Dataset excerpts
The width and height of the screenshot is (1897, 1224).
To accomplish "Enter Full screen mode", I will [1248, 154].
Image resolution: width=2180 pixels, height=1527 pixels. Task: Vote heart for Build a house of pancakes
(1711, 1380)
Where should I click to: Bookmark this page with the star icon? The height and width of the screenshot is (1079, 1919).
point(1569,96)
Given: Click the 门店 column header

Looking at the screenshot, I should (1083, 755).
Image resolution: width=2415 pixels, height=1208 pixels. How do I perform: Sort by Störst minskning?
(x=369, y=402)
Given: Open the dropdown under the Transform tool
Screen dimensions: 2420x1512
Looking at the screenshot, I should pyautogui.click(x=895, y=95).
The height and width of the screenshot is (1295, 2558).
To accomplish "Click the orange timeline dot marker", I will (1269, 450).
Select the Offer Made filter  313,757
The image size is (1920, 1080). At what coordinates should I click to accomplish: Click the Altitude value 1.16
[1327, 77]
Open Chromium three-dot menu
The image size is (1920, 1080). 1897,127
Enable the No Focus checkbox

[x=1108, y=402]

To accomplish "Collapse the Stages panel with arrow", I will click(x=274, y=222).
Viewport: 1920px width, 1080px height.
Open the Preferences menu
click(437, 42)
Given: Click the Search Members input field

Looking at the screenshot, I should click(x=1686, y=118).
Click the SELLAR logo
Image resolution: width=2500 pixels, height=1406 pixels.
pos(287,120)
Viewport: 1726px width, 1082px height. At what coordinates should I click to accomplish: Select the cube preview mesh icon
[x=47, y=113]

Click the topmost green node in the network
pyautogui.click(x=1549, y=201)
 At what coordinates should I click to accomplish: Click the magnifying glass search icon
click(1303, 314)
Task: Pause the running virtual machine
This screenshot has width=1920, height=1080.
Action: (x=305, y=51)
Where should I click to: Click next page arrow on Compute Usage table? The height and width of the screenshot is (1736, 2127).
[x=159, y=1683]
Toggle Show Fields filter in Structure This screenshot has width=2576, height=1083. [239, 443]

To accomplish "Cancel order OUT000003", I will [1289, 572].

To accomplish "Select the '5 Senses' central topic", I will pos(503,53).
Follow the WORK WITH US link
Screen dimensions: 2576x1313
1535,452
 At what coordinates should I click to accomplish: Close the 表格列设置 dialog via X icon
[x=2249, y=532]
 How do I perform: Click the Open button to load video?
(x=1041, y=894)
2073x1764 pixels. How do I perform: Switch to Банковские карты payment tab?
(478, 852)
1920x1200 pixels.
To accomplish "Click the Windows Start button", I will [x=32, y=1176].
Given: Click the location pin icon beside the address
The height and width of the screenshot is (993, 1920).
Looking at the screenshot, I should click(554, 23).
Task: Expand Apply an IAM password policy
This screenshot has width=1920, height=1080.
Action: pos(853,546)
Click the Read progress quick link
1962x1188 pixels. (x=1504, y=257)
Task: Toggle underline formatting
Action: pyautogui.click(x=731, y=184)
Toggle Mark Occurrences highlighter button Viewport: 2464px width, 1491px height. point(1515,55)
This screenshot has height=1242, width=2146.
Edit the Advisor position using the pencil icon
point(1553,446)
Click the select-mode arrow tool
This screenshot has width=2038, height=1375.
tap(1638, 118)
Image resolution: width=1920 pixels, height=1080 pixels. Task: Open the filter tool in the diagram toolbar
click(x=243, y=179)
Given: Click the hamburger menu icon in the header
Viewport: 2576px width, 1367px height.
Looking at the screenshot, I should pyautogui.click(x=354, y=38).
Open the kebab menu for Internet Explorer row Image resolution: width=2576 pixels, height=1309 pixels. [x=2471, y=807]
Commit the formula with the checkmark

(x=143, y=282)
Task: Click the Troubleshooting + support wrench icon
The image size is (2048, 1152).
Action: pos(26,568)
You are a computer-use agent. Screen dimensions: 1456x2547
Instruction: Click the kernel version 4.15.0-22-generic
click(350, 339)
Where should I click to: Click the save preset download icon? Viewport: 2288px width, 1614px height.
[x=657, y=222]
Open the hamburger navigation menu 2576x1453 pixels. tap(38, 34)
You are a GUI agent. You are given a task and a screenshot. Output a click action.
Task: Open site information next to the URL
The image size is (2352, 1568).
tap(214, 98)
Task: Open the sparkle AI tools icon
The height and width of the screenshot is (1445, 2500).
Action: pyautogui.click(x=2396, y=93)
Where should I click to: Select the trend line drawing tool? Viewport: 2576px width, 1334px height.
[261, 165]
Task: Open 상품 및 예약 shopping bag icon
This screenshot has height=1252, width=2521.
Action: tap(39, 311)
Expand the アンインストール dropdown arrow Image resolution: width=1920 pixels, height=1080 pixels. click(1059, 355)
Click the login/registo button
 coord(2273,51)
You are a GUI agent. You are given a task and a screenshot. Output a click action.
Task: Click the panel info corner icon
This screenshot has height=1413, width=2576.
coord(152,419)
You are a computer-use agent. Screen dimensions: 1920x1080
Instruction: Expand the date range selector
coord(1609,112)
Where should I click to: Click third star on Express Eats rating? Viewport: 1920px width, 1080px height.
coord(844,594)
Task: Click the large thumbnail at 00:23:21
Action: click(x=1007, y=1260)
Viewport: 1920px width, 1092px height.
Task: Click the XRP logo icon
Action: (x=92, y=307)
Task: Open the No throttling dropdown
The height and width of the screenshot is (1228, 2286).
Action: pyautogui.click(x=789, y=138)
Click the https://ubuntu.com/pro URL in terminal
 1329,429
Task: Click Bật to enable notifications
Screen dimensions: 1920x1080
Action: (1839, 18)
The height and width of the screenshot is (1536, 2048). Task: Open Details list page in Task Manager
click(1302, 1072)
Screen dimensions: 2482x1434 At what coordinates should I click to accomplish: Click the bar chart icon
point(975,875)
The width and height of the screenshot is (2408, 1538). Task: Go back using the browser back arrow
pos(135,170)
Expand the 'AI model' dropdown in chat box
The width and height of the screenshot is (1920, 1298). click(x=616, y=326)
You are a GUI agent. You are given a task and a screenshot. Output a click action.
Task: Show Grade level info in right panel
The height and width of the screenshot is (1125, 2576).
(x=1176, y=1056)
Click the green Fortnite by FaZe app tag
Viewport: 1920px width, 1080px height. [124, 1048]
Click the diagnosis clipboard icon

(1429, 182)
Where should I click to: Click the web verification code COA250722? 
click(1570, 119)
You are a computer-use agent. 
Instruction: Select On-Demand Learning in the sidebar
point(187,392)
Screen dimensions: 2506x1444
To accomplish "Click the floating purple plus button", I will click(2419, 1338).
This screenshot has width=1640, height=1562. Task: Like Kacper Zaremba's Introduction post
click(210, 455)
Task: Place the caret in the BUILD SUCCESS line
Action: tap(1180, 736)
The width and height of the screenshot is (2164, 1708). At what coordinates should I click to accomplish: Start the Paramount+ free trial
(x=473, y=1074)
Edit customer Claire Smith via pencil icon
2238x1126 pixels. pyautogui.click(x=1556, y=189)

*BRIEF*
Each entry above is to be duplicated exactly, with nothing left out.

*WRITTEN RESPONSE*
The width and height of the screenshot is (1897, 1224).
To accomplish "Enter Full screen mode", I will [1248, 154].
Image resolution: width=2180 pixels, height=1527 pixels. Task: Vote heart for Build a house of pancakes
(1711, 1380)
Where should I click to: Bookmark this page with the star icon? The height and width of the screenshot is (1079, 1919).
point(1569,96)
Given: Click the 门店 column header

Looking at the screenshot, I should (1083, 755).
Image resolution: width=2415 pixels, height=1208 pixels. How do I perform: Sort by Störst minskning?
(x=369, y=402)
Given: Open the dropdown under the Transform tool
Screen dimensions: 2420x1512
Looking at the screenshot, I should pyautogui.click(x=895, y=95).
The height and width of the screenshot is (1295, 2558).
To accomplish "Click the orange timeline dot marker", I will (1269, 450).
Select the Offer Made filter  313,757
The image size is (1920, 1080). At what coordinates should I click to accomplish: Click the Altitude value 1.16
[1327, 77]
Open Chromium three-dot menu
The image size is (1920, 1080). 1897,127
Enable the No Focus checkbox

[x=1108, y=402]

To accomplish "Collapse the Stages panel with arrow", I will click(x=274, y=222).
Viewport: 1920px width, 1080px height.
Open the Preferences menu
click(437, 42)
Given: Click the Search Members input field

Looking at the screenshot, I should click(x=1686, y=118).
Click the SELLAR logo
Image resolution: width=2500 pixels, height=1406 pixels.
pos(287,120)
Viewport: 1726px width, 1082px height. At what coordinates should I click to accomplish: Select the cube preview mesh icon
[x=47, y=113]

Click the topmost green node in the network
pyautogui.click(x=1549, y=201)
 At what coordinates should I click to accomplish: Click the magnifying glass search icon
click(1303, 314)
Task: Pause the running virtual machine
This screenshot has width=1920, height=1080.
Action: (x=305, y=51)
Where should I click to: Click next page arrow on Compute Usage table? The height and width of the screenshot is (1736, 2127).
[x=159, y=1683]
Toggle Show Fields filter in Structure This screenshot has width=2576, height=1083. [239, 443]

To accomplish "Cancel order OUT000003", I will [1289, 572].

To accomplish "Select the '5 Senses' central topic", I will pos(503,53).
Follow the WORK WITH US link
Screen dimensions: 2576x1313
1535,452
 At what coordinates should I click to accomplish: Close the 表格列设置 dialog via X icon
[x=2249, y=532]
 How do I perform: Click the Open button to load video?
(x=1041, y=894)
2073x1764 pixels. How do I perform: Switch to Банковские карты payment tab?
(478, 852)
1920x1200 pixels.
To accomplish "Click the Windows Start button", I will [x=32, y=1176].
Given: Click the location pin icon beside the address
The height and width of the screenshot is (993, 1920).
Looking at the screenshot, I should click(554, 23).
Task: Expand Apply an IAM password policy
This screenshot has width=1920, height=1080.
Action: pos(853,546)
Click the Read progress quick link
1962x1188 pixels. (x=1504, y=257)
Task: Toggle underline formatting
Action: pyautogui.click(x=731, y=184)
Toggle Mark Occurrences highlighter button Viewport: 2464px width, 1491px height. point(1515,55)
This screenshot has height=1242, width=2146.
Edit the Advisor position using the pencil icon
point(1553,446)
Click the select-mode arrow tool
This screenshot has width=2038, height=1375.
tap(1638, 118)
Image resolution: width=1920 pixels, height=1080 pixels. Task: Open the filter tool in the diagram toolbar
click(x=243, y=179)
Given: Click the hamburger menu icon in the header
Viewport: 2576px width, 1367px height.
Looking at the screenshot, I should pyautogui.click(x=354, y=38).
Open the kebab menu for Internet Explorer row Image resolution: width=2576 pixels, height=1309 pixels. [x=2471, y=807]
Commit the formula with the checkmark

(x=143, y=282)
Task: Click the Troubleshooting + support wrench icon
The image size is (2048, 1152).
Action: pos(26,568)
You are a computer-use agent. Screen dimensions: 1456x2547
Instruction: Click the kernel version 4.15.0-22-generic
click(350, 339)
Where should I click to: Click the save preset download icon? Viewport: 2288px width, 1614px height.
[x=657, y=222]
Open the hamburger navigation menu 2576x1453 pixels. tap(38, 34)
You are a GUI agent. You are given a task and a screenshot. Output a click action.
Task: Open site information next to the URL
The image size is (2352, 1568).
tap(214, 98)
Task: Open the sparkle AI tools icon
The height and width of the screenshot is (1445, 2500).
Action: pyautogui.click(x=2396, y=93)
Where should I click to: Select the trend line drawing tool? Viewport: 2576px width, 1334px height.
[261, 165]
Task: Open 상품 및 예약 shopping bag icon
This screenshot has height=1252, width=2521.
Action: tap(39, 311)
Expand the アンインストール dropdown arrow Image resolution: width=1920 pixels, height=1080 pixels. click(1059, 355)
Click the login/registo button
 coord(2273,51)
You are a GUI agent. You are given a task and a screenshot. Output a click action.
Task: Click the panel info corner icon
This screenshot has height=1413, width=2576.
coord(152,419)
You are a computer-use agent. Screen dimensions: 1920x1080
Instruction: Expand the date range selector
coord(1609,112)
Where should I click to: Click third star on Express Eats rating? Viewport: 1920px width, 1080px height.
coord(844,594)
Task: Click the large thumbnail at 00:23:21
Action: click(x=1007, y=1260)
Viewport: 1920px width, 1092px height.
Task: Click the XRP logo icon
Action: (x=92, y=307)
Task: Open the No throttling dropdown
The height and width of the screenshot is (1228, 2286).
Action: pyautogui.click(x=789, y=138)
Click the https://ubuntu.com/pro URL in terminal
 1329,429
Task: Click Bật to enable notifications
Screen dimensions: 1920x1080
Action: (1839, 18)
The height and width of the screenshot is (1536, 2048). Task: Open Details list page in Task Manager
click(1302, 1072)
Screen dimensions: 2482x1434 At what coordinates should I click to accomplish: Click the bar chart icon
point(975,875)
The width and height of the screenshot is (2408, 1538). Task: Go back using the browser back arrow
pos(135,170)
Expand the 'AI model' dropdown in chat box
The width and height of the screenshot is (1920, 1298). click(x=616, y=326)
You are a GUI agent. You are given a task and a screenshot. Output a click action.
Task: Show Grade level info in right panel
The height and width of the screenshot is (1125, 2576).
(x=1176, y=1056)
Click the green Fortnite by FaZe app tag
Viewport: 1920px width, 1080px height. [124, 1048]
Click the diagnosis clipboard icon

(1429, 182)
Where should I click to: Click the web verification code COA250722? 
click(1570, 119)
You are a computer-use agent. 
Instruction: Select On-Demand Learning in the sidebar
point(187,392)
Screen dimensions: 2506x1444
To accomplish "Click the floating purple plus button", I will click(2419, 1338).
This screenshot has width=1640, height=1562. Task: Like Kacper Zaremba's Introduction post
click(210, 455)
Task: Place the caret in the BUILD SUCCESS line
Action: tap(1180, 736)
The width and height of the screenshot is (2164, 1708). At what coordinates should I click to accomplish: Start the Paramount+ free trial
(x=473, y=1074)
Edit customer Claire Smith via pencil icon
2238x1126 pixels. pyautogui.click(x=1556, y=189)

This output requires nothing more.